# PASSAGE TO READ
I am thankful for what I have, and I am happy to be returning to what is really important. I hope that you all can do the same.

Yours,

Paul Janulis


----------



## Loki (Sep 2, 2005)

Uh... did I miss anything?


----------



## shesulsa (Sep 2, 2005)

No.


----------



## Loki (Sep 2, 2005)

Good!


----------



## Cruentus (Sep 2, 2005)

Loki said:
			
		

> Uh... did I miss anything?



Nothing important!


----------



## arnisador (Sep 2, 2005)

Let's keep moving forward!


----------



## rutherford (Sep 2, 2005)

So, did Kelly accept?

It should have been none of my business, but was made so and you lost your mod powers over it.  I'm left with gossip.


----------



## Cruentus (Sep 3, 2005)

rutherford said:
			
		

> So, did Kelly accept?
> 
> It should have been none of my business, but was made so and you lost your mod powers over it.  I'm left with gossip.



Rutherford,

I appreciate your concern.

# INSTRUCTION 1
Once you reach the records, echo their lines exactly, from the line containing "Given: Reset the search criteria" through the last line of the records, both ends included.

# DATA PROVIDED

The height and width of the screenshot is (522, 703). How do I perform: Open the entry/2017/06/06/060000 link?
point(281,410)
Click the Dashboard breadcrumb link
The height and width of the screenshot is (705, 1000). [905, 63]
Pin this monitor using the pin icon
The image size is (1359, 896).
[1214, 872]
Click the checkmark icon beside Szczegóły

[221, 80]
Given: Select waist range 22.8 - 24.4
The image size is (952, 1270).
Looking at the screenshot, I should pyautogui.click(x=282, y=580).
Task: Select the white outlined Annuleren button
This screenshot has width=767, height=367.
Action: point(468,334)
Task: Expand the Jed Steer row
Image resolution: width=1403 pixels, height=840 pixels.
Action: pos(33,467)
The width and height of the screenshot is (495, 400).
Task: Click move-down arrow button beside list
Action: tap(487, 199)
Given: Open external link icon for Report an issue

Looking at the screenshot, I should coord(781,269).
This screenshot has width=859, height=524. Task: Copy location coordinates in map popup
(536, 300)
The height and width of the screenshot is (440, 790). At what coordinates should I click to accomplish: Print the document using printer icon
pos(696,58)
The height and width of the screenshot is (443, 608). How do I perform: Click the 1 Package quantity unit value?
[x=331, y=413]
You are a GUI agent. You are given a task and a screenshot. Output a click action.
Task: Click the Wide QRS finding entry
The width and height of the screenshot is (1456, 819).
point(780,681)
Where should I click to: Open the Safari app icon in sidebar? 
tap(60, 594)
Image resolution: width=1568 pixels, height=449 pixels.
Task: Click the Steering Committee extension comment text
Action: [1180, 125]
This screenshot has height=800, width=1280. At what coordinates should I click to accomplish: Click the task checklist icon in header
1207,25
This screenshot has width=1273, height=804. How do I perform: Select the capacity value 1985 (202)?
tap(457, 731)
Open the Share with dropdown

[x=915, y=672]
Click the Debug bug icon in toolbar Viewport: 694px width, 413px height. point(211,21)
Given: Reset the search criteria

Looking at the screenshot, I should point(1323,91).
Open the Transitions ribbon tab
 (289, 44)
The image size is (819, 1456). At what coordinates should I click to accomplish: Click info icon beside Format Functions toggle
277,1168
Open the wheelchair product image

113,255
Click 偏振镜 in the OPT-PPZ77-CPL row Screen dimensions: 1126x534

# INSTRUCTION 2
Duplicate word for word the part of the forum thread from "## rutherford (Sep" up to and including "(Sep 3, 2005)".

# REPLY 1
Given: Reset the search criteria

Looking at the screenshot, I should point(1323,91).
Open the Transitions ribbon tab
 (289, 44)
The image size is (819, 1456). At what coordinates should I click to accomplish: Click info icon beside Format Functions toggle
277,1168
Open the wheelchair product image

113,255
Click 偏振镜 in the OPT-PPZ77-CPL row Screen dimensions: 1126x534

# REPLY 2
## rutherford (Sep 2, 2005)

So, did Kelly accept?

It should have been none of my business, but was made so and you lost your mod powers over it.  I'm left with gossip.


----------



## Cruentus (Sep 3, 2005)